How to complete this task:
When the line with "Menu (82, 89)" turns up below, begin repeating exactly, and carry on through the line with "TERMS OF SERVICE (557, 2568)"; no pictures go into the copy.

Material provided:
==========
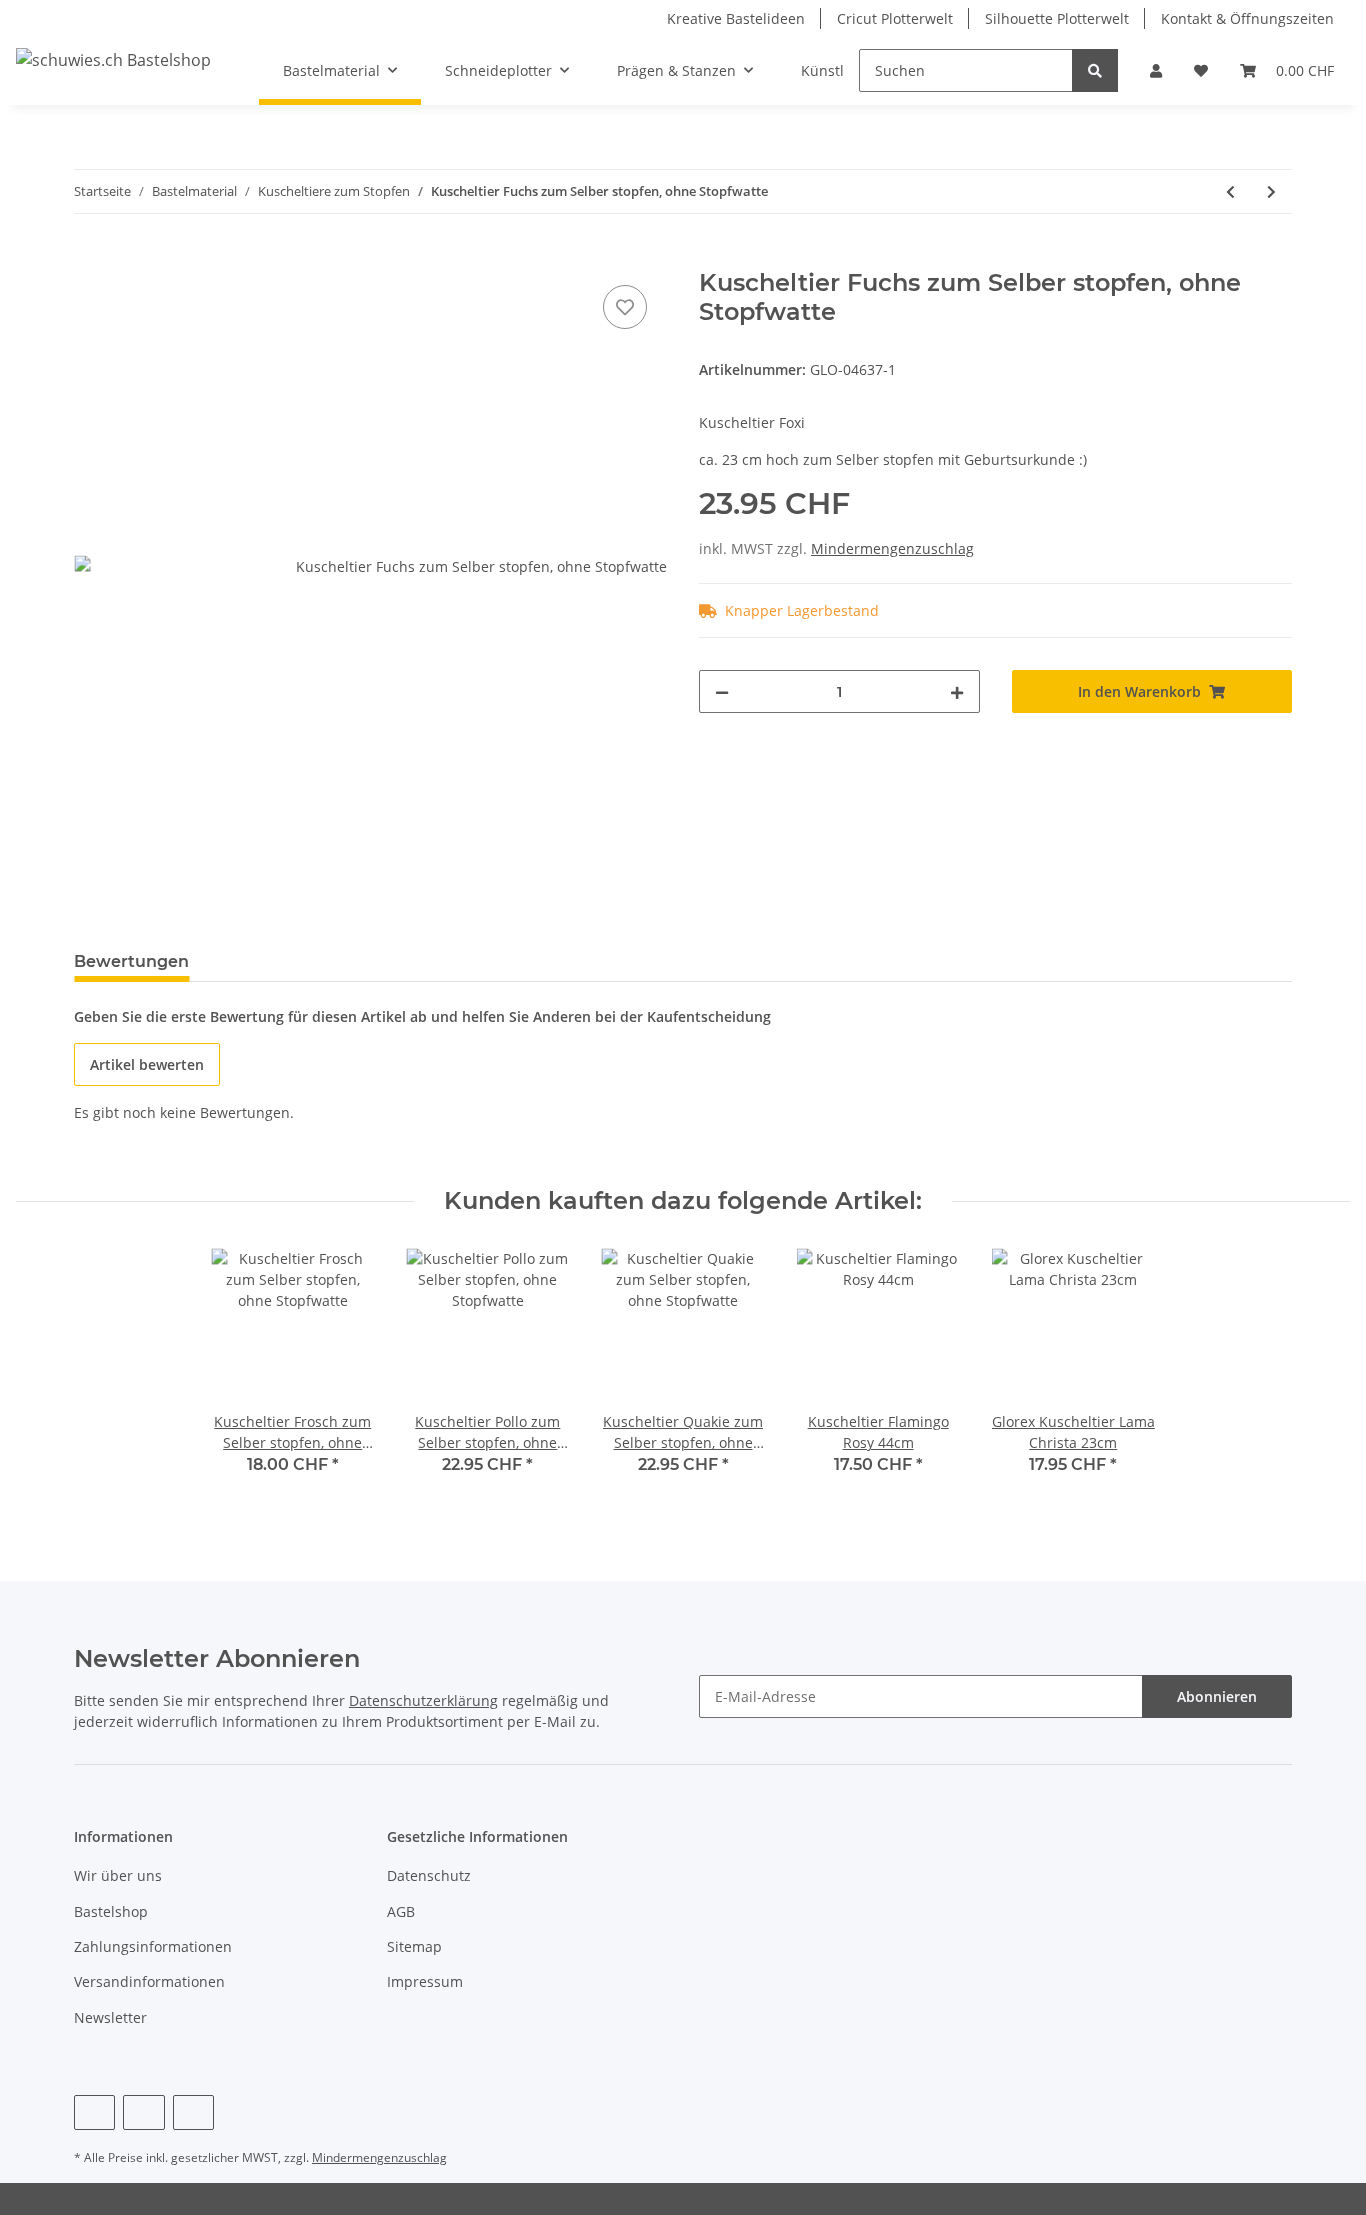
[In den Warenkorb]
==========
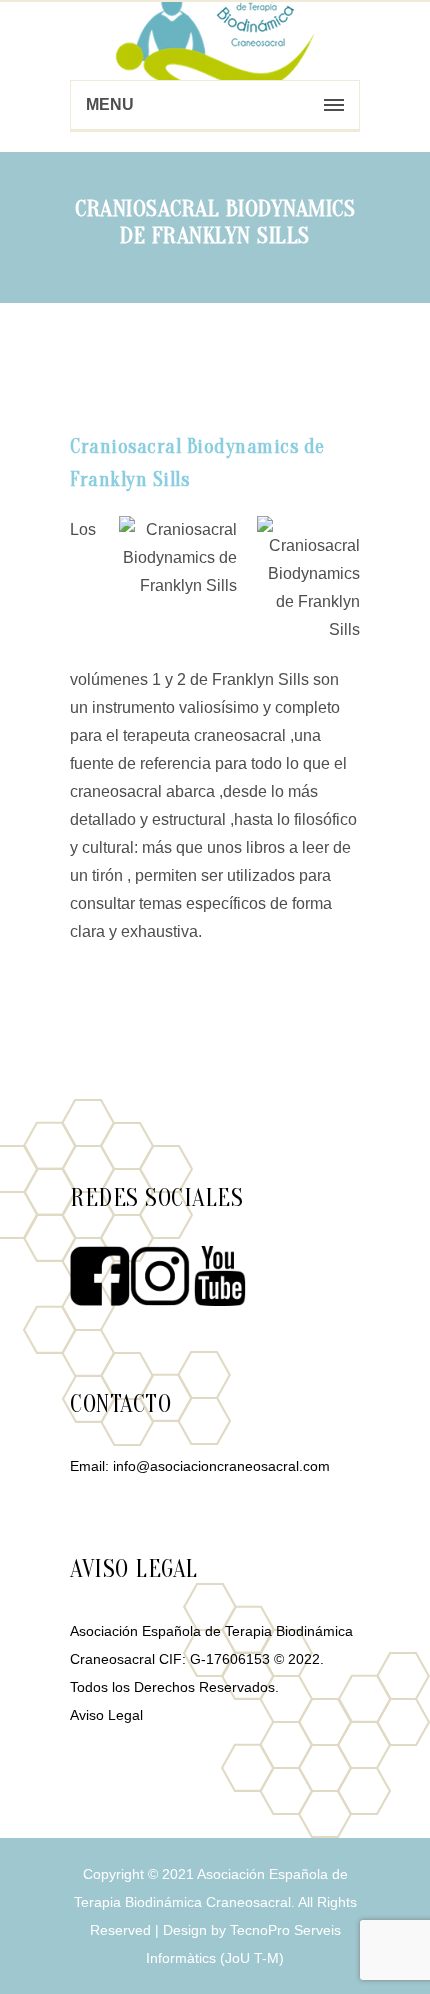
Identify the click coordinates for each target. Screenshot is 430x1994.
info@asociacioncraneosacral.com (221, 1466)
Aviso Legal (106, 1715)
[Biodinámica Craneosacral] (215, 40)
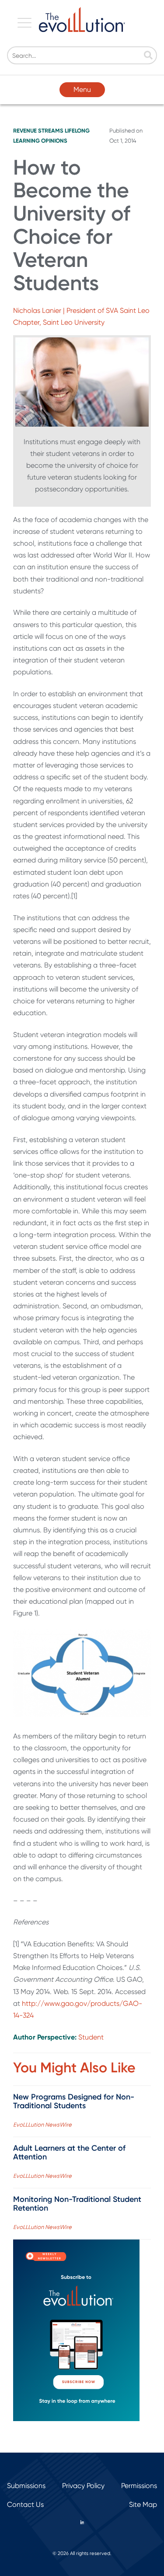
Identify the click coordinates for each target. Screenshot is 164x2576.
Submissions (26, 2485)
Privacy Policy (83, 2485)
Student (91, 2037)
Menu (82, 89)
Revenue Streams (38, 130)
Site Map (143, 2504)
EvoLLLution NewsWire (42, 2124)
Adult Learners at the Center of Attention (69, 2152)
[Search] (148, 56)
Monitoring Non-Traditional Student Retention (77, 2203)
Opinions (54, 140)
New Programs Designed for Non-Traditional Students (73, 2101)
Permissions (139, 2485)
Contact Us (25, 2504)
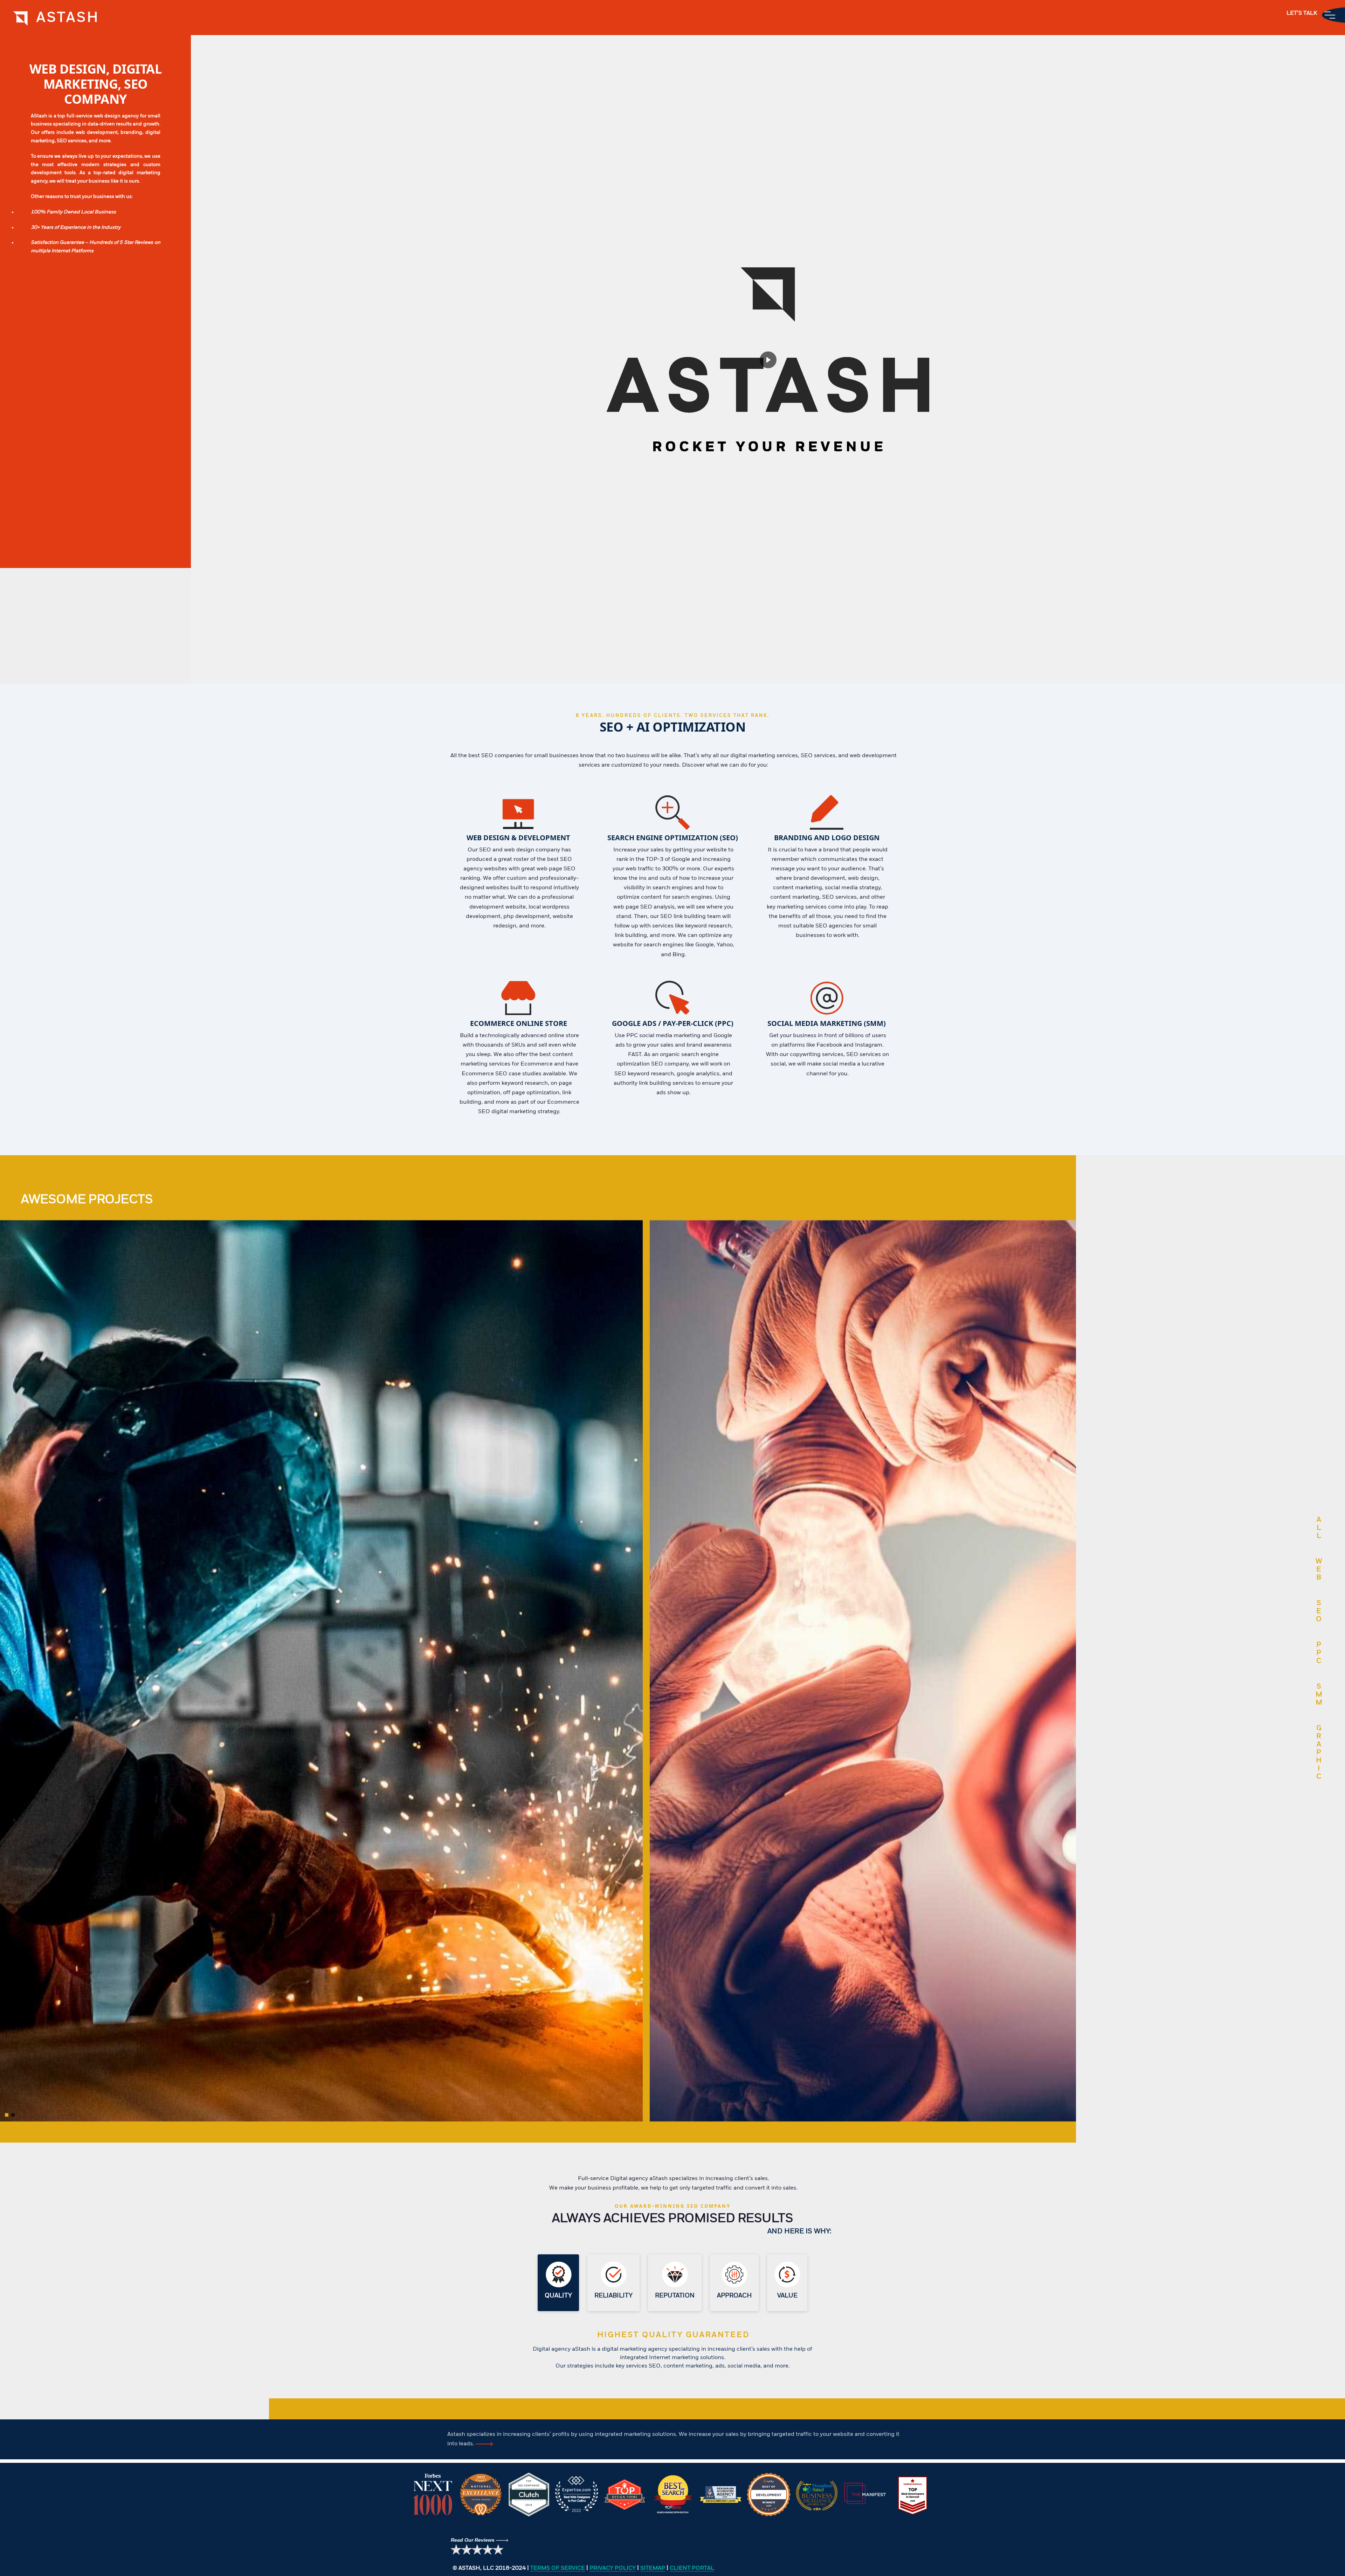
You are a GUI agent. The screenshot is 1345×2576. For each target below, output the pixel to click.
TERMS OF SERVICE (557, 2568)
==========
Task solution:
Menu (82, 89)
Revenue Streams (38, 130)
Site Map (143, 2504)
EvoLLLution NewsWire (42, 2124)
Adult Learners at the Center of Attention (69, 2152)
[Search] (148, 56)
Monitoring Non-Traditional Student Retention (77, 2203)
Opinions (54, 140)
New Programs Designed for Non-Traditional Students (73, 2101)
Permissions (139, 2485)
Contact Us (25, 2504)
You are a GUI agent. The screenshot is 1345×2576. For each target below, output the pixel to click.
TERMS OF SERVICE (557, 2568)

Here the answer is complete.